# [Problem description]
Pick out each line in the items below that contains the string "button", and copy those lines. Case counts.

*****

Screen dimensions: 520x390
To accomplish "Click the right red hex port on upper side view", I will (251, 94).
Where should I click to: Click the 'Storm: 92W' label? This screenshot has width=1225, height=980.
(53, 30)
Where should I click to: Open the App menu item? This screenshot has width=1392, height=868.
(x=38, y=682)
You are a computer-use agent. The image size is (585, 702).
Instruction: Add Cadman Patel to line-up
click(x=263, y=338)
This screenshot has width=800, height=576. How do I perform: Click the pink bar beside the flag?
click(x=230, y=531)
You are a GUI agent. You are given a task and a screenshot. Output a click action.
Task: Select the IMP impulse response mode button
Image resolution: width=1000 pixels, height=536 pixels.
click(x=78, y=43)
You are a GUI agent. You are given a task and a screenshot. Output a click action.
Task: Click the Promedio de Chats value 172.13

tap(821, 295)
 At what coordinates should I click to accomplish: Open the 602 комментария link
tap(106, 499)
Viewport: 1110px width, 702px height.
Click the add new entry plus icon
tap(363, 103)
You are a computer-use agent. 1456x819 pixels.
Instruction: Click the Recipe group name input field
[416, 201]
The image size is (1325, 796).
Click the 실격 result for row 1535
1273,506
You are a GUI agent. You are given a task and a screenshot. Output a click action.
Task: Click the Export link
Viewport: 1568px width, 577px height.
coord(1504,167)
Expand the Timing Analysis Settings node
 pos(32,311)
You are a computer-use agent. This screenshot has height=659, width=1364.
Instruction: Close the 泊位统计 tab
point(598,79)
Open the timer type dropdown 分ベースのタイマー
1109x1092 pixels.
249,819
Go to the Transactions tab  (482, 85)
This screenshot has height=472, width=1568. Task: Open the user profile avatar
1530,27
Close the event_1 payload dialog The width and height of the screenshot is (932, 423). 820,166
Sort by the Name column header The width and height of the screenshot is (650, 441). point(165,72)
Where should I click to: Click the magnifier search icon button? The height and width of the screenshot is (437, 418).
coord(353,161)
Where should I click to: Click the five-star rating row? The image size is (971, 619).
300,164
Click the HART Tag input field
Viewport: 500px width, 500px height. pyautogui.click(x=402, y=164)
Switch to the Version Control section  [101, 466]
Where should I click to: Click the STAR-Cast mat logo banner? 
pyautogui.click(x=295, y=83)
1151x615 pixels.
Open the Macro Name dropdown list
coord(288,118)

*****

# [Response to the exercise]
Task: Select the IMP impulse response mode button
Where should I click to: Click the magnifier search icon button? The height and width of the screenshot is (437, 418).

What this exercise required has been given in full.